Las medidas para controlar los flujos migratorios son tan antiguas como amplio el abanico de negocios que los tiñen de iniquidad, sea para trasladar subsaharianos ahora o europeos antes. Se trate de sicilianos desembarcados de nuevo en su isla tras once días de engañosa navegación hacia ultramar, como se cuenta en "El mar del color del vino", o africanos expoliados de sus ahorros, todo responde a las reglas de la demanda y, por no sacralizar a nadie, los propios expatriados pueden participar del cambalache. Escribe García Márquez que la entrada en USA se subordinaba a un examen de las heces que debían estar libres de amebas, y quien no estaba infectado por los parásitos tenía a mano un suculento negocio vendiendo a los otros su propia mierda.

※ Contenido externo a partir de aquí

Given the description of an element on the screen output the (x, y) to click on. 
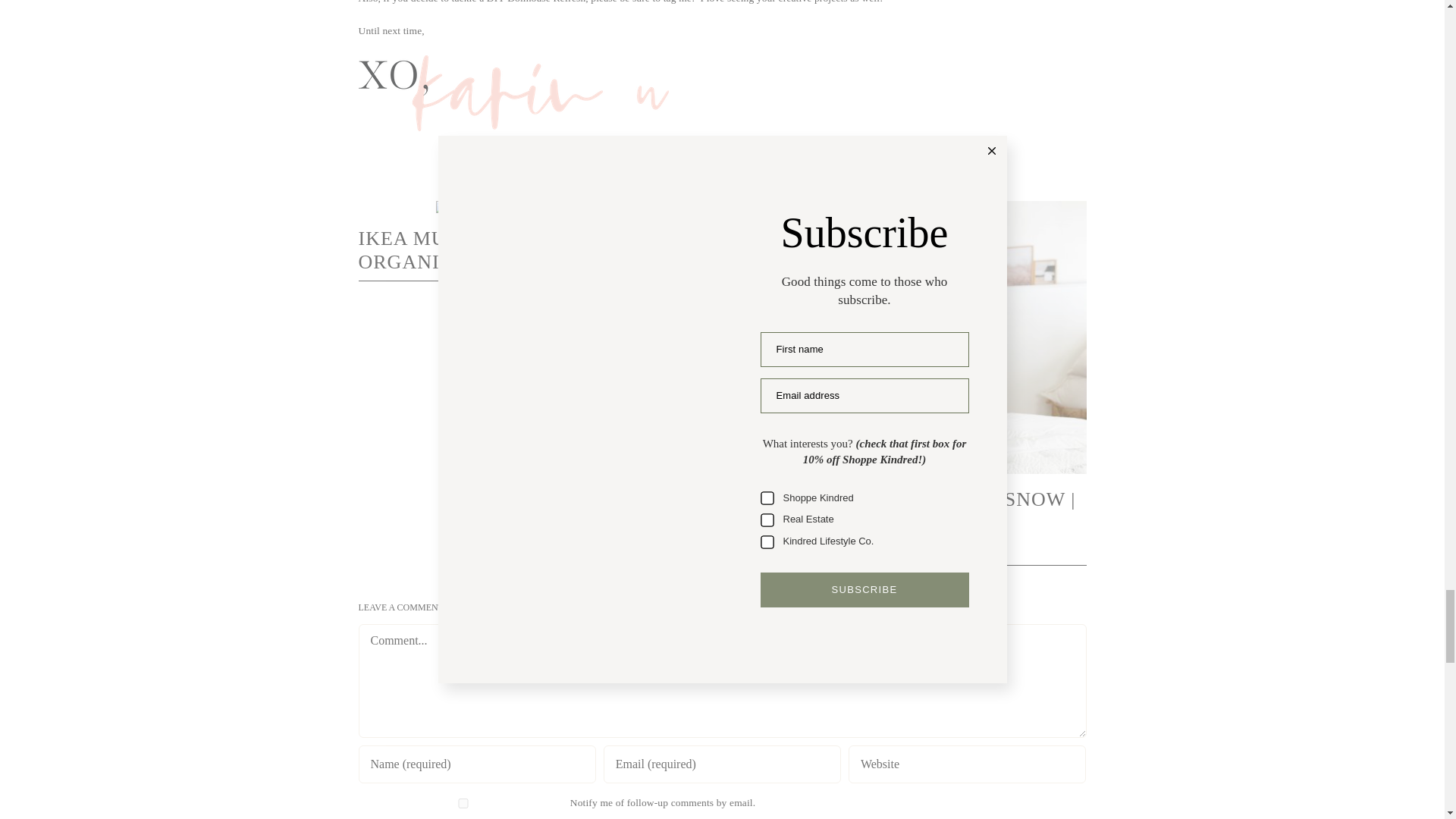
IKEA MUST HAVE ITEMS FOR HOME ORGANIZATION (535, 249)
subscribe (462, 803)
Ikea must have items for Home Organization (535, 249)
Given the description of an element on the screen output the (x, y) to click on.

Finalmente, ahí tenemos a los otros en trance de entrar a tierras de promisión cuyos habitantes los perciben como una potencial amenaza, sin que haya Gobierno de país desarrollado capaz de pronunciarse, en un sentido u otro, respecto a la pregunta del millón so pena de hipotecar su futuro electoral. A la pregunta de si, puestos a elegir, es mejor que sigan muriendo de hambre o por el contrario optarán por rebajar el estado de bienestar. Porque ésa es la formulación aunque la vistamos de lagarterana, desde la Unión Europea a cada uno de nosotros. Si viene quien quiera, los servicios públicos, universales y gratuitos, peligrarán a un plazo corto o algo mayor si aumentan los impuestos. Las decenas de lenguas distintas precisarán de adecuar la Educación y, desde luego, será preciso inyectar recursos para aumentar la capacidad de los servicios sanitarios o siquiera mantener las listas de espera en su estado actual. Dinero, señores míos. De sus bolsillos y, planteado así, las opiniones mudan su color.

Una decisión que nos compete a todos y rehuimos. Poner límites a la reunificación familiar es un parche coyuntural que puedo aceptar porque, en otro caso, un país entero podría reubicarse geográficamente con base en lazos de parentesco; tolerar la otredad no equivale a renunciar a nuestros usos y privilegios (a nuestra esencia, que suena mejor), y discriminar por contratos de trabajo garantizará la integración y el progreso que los atrajo, porque en tiempos de crisis -y lo veremos a no tardar- va a ser precisamente el colectivo de inmigrantes el más castigado. ¿Qué haremos entonces? ¿Cómo se sostendrán, desde los alegales a los desempleados? ¿Podremos mantener la calidad de los servicios para tantos, cuando sean menos quienes los financian?

Sin embargo, también son éstas meras cuestiones retóricas frente a la incapacidad para enfrentar unos hechos de los que somos únicos actores. Hemos globalizado el mundo, queríamos que fuese únicamente el del capital, el de los beneficios, y el mercado laboral subordinado a estos, pero el empeño se ha revelado imposible porque hay una vida mejor, se la hemos mostrado, la quieren y están en su derecho, de modo que la crisis de un modelo que sólo nos beneficiaba a nosotros -y no a todos- no ha hecho sino comenzar. Convendrá que nos vayamos haciendo a la idea más allá de persecuciones, conciertos con terceros países y acusaciones mutuas. ¿Soluciones? ¡Ojalá se me ocurriese alguna que no pasara por apretarse el cinturón! Y el problema va a ser grave cuando no queden más agujeros donde sujetar la hebilla.